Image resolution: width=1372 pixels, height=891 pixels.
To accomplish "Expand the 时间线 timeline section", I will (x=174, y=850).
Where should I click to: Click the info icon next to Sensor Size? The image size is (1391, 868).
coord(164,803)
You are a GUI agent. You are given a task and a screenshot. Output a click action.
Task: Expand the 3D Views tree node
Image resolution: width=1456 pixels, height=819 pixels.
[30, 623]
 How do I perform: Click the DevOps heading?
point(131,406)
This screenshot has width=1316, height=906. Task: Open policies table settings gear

__Work required__: Show each line of the records above containing "screenshot".

__Reply to the exercise__:
You are a GUI agent. You are given a task and a screenshot. Output a click action.
This screenshot has width=1316, height=906. Task: Open policies table settings gear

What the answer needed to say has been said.